▸ **Task details**
Every line below must be given again exactly.

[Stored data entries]
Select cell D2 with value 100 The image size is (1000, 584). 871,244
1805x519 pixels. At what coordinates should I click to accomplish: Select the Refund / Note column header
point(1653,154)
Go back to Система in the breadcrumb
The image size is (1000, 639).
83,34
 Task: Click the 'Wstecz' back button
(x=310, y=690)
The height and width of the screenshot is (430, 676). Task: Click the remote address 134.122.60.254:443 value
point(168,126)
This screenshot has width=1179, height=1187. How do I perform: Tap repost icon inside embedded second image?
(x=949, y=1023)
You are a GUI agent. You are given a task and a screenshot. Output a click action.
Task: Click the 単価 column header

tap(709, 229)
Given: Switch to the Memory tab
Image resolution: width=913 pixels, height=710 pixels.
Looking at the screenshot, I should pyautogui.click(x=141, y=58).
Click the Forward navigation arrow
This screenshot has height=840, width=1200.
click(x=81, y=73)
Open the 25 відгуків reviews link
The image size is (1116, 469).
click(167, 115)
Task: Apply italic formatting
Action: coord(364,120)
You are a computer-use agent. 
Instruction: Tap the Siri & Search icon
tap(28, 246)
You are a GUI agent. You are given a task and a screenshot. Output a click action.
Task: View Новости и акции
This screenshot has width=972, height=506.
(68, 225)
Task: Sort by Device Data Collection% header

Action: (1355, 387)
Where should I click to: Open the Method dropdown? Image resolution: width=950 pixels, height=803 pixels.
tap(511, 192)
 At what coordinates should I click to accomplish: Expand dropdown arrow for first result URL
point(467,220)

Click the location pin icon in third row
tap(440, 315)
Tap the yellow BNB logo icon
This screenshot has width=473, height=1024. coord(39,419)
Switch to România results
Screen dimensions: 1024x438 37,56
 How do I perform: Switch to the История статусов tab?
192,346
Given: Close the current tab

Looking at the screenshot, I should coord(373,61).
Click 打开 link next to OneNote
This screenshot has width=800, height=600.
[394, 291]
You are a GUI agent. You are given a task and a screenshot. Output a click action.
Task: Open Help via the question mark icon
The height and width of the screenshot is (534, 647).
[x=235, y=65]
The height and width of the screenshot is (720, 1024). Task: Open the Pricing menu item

▸ **Completed exercise**
Select cell D2 with value 100 The image size is (1000, 584). 871,244
1805x519 pixels. At what coordinates should I click to accomplish: Select the Refund / Note column header
point(1653,154)
Go back to Система in the breadcrumb
The image size is (1000, 639).
83,34
 Task: Click the 'Wstecz' back button
(x=310, y=690)
The height and width of the screenshot is (430, 676). Task: Click the remote address 134.122.60.254:443 value
point(168,126)
This screenshot has width=1179, height=1187. How do I perform: Tap repost icon inside embedded second image?
(x=949, y=1023)
You are a GUI agent. You are given a task and a screenshot. Output a click action.
Task: Click the 単価 column header

tap(709, 229)
Given: Switch to the Memory tab
Image resolution: width=913 pixels, height=710 pixels.
Looking at the screenshot, I should pyautogui.click(x=141, y=58).
Click the Forward navigation arrow
This screenshot has height=840, width=1200.
click(x=81, y=73)
Open the 25 відгуків reviews link
The image size is (1116, 469).
click(167, 115)
Task: Apply italic formatting
Action: coord(364,120)
You are a computer-use agent. 
Instruction: Tap the Siri & Search icon
tap(28, 246)
You are a GUI agent. You are given a task and a screenshot. Output a click action.
Task: View Новости и акции
This screenshot has width=972, height=506.
(68, 225)
Task: Sort by Device Data Collection% header

Action: (1355, 387)
Where should I click to: Open the Method dropdown? Image resolution: width=950 pixels, height=803 pixels.
tap(511, 192)
 At what coordinates should I click to accomplish: Expand dropdown arrow for first result URL
point(467,220)

Click the location pin icon in third row
tap(440, 315)
Tap the yellow BNB logo icon
This screenshot has width=473, height=1024. coord(39,419)
Switch to România results
Screen dimensions: 1024x438 37,56
 How do I perform: Switch to the История статусов tab?
192,346
Given: Close the current tab

Looking at the screenshot, I should coord(373,61).
Click 打开 link next to OneNote
This screenshot has width=800, height=600.
[394, 291]
You are a GUI agent. You are given a task and a screenshot. Output a click action.
Task: Open Help via the question mark icon
The height and width of the screenshot is (534, 647).
[x=235, y=65]
The height and width of the screenshot is (720, 1024). Task: Open the Pricing menu item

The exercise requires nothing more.